The government of Puerto Rico on Friday ended its defense in federal court of the territory’s ban on same-sex marriage The change in position was announced by commonwealth officials in San Juan, and was confirmed in a legal brief filed in the U.S. Court of Appeals for the First Circuit. Five same-sex couples have a challenge to the ban pending there.
The ban had been upheld in October by a trial judge in Puerto Rico, one of the few decisions in favor of such a prohibition among the wave of court rulings over the past twenty-one months.
The appeal in the First Circuit Court is now in the briefing stage, and Friday was a deadline for the commonwealth’s brief.

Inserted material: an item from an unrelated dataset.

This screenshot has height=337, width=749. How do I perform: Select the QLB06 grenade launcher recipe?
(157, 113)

With the end of that defense, all of the jurisdictions in the First Circuit will now allow same-sex marriage. Bans were overturned in Massachusetts by state court decision, in New Hampshire and Rhode Island by the state legislatures, and in Maine by a popular vote. As a result, the Puerto Rico case was to be the first to test the views of the First Circuit Court since the Supreme Court’s 2013 decision in United States v. Windsor, striking down a part of the federal Defense of Marriage Act and setting off the lengthy series of lower court rulings against state bans on gay and lesbian marriages.

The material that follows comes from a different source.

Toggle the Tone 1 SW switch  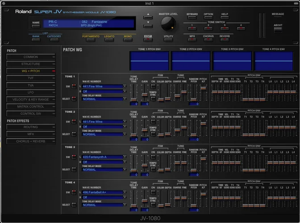[x=74, y=86]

In the commonwealth’s brief Friday in the First Circuit Court, its attorneys cited the string of decisions, argued that the same-sex marriage ban must be subjected to a more rigorous standard of constitutional analysis, and conceded that “the Commonwealth cannot responsibly advance before this court any interest sufficiently important or compelling to justify the differentiated treatment afforded so far” to the couples who challenged the ban.

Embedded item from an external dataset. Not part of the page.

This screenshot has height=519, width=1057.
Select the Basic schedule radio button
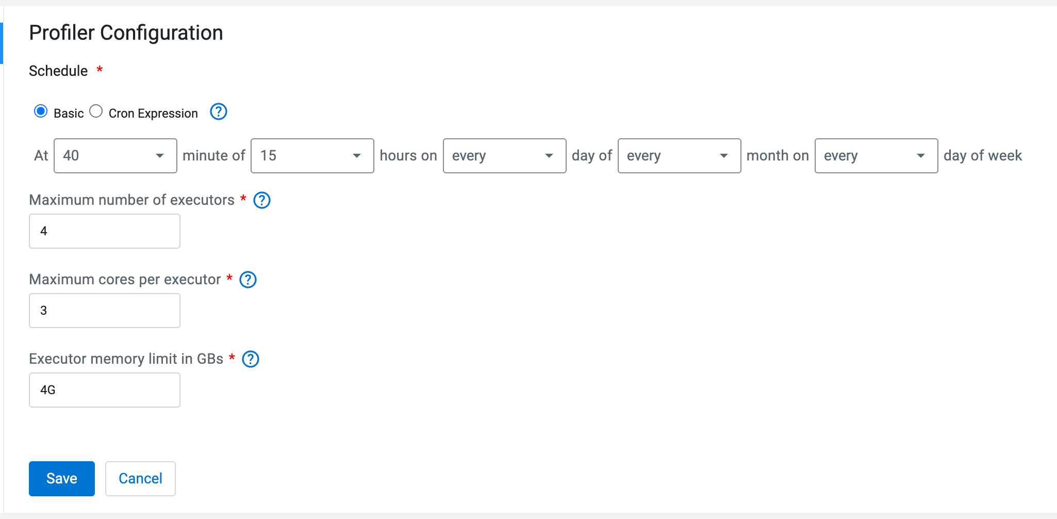[x=41, y=111]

The Puerto Rico government, it said, “has a strong interest in guaranteeing the equal protection of the law to all persons. This includes eliminating all forms of discrimination and unequal equal treatment within the Commonwealth’s borders.”
The commonwealth explicitly urged the First Circuit Court to overturn the trial judge’s decision turning aside the challenge.
Although the First Circuit Court has not yet had a chance to analyze the same-sex marriage question while other courts have been doing so, that appeals court had said in 2012 that it was still bound by a summary ruling by the Supreme Court in 1972 (Baker v. Nelson) saying that a claim to same-sex marriage rights did not raise “a substantial federal question.”
That comment by the First Circuit Court, and the Baker decision itself, were cited by the trial judge in Puerto Rico as part of his refusal to strike down the marriage ban in the territory. In its legal brief Friday, the commonwealth said that it had now concluded — especially since the Supreme Court has agreed to rule on the constitutional question — that Baker v. Nelson was no longer a bar to a decision in lower federal courts on that question.
The commonwealth’s new stance will mean that there is no controversy still before the First Circuit Court — unless that court were to allow some group opposing same-sex marriage to stand in for the commonwealth to continue a defense of the ban. That seems unlikely; other appeals courts have not allowed that where a state has switched positions and no longer supported a ban.
With the First Circuit test of the issue apparently now ending, there remain only three federal appeals courts that have yet to rule on the issue in recent months: the Fifth, Eighth and Eleventh Circuit Courts. Only one Circuit Court that has ruled on the issue — the Sixth — has upheld state bans. That is the decision the Supreme Court now has under review, with a hearing set for April 28.